Telle est textuellement la pensée de l’école protectioniste. Les partisans de la doctrine contraire ne diffèrent pas essentiellement de langage ; voici ce que dit la chambre de commerce de Marseille, dans sa séance du 16 mai 1876 : « Les souffrances de la marine française, notamment de la marine à voiles, proviennent principalement : du grand développement de la navigation à vapeur dans le monde entier, du grand nombre de navires à vapeur de grande portée qui ont été construits partout dans ces derniers temps, et qui, pourvus de machines consommant peu de charbon, ont pu accepter des frets très bas, même souvent plus bas que ceux qui étaient demandés par les navires à voiles, de l’excessive concurrence qui s’en est suivie, et qui a naturellement provoqué un abaissement considérable dans les prix du fret, de l’existence de lignes subventionnées par les diverses puissances, enfin du percement de l’isthme de Suez, qui a permis aux bateaux à vapeur depuis 1869 d’aller dans l’Inde et d’y faire une concurrence sérieuse aux navires à voiles ; toutes causes générales, fatales, auxquelles il n’est au pouvoir de personne de remédier. »
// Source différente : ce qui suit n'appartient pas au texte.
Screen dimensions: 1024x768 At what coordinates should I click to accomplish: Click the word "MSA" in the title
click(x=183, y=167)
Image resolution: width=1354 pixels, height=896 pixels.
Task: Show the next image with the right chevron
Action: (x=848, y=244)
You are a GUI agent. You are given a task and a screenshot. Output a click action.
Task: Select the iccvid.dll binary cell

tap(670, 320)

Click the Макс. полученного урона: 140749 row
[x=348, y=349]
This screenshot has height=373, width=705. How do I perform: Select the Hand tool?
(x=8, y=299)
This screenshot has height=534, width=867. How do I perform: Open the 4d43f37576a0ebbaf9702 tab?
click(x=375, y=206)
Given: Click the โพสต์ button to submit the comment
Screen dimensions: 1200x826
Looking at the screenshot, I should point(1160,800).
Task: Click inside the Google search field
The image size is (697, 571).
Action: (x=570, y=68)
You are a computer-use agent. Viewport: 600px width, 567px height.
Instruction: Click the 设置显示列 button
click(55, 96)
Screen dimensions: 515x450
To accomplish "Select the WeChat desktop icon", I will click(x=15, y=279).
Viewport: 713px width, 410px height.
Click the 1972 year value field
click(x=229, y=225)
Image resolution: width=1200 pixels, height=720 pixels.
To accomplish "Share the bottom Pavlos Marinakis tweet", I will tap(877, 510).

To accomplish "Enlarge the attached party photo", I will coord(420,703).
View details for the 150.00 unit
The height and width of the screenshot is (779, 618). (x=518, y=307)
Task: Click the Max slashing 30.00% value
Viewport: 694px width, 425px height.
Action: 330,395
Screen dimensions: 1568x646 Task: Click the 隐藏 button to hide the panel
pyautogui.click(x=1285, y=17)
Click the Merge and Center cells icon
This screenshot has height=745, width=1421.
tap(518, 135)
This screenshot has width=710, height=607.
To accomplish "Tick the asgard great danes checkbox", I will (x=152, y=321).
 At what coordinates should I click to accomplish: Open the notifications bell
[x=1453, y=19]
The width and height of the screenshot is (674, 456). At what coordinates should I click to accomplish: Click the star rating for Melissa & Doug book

De son côté, la chambre de commerce de Toulon et du Var, dans sa séance du 2 mai 1876, par l’organe d’un de ses membres, M. Cabissol, s’exprime ainsi : « Malgré sa vaste étendue de côtes, malgré l’intelligence de ses habitans, malgré l’habileté de ses marins, malgré les capitaux dont elle peut disposer et qu’elle jette à pleines mains à toutes les aventures, la France voit tous les jours sa marine marchande diminuer dans des proportions inouïes. Elle, qui devrait être la seconde, au moins la troisième des puissances maritimes, est tombée de chute en chute au dernier rang, c’est-à-dire au niveau de l’Espagne et des nations qui n’ont pas de navires au long cours. Et cette chute est si rapide que, si nos législateurs ne se préoccupent au plus tôt de la situation, notre marine marchande n’existera plus, et le mal sera sans remède. »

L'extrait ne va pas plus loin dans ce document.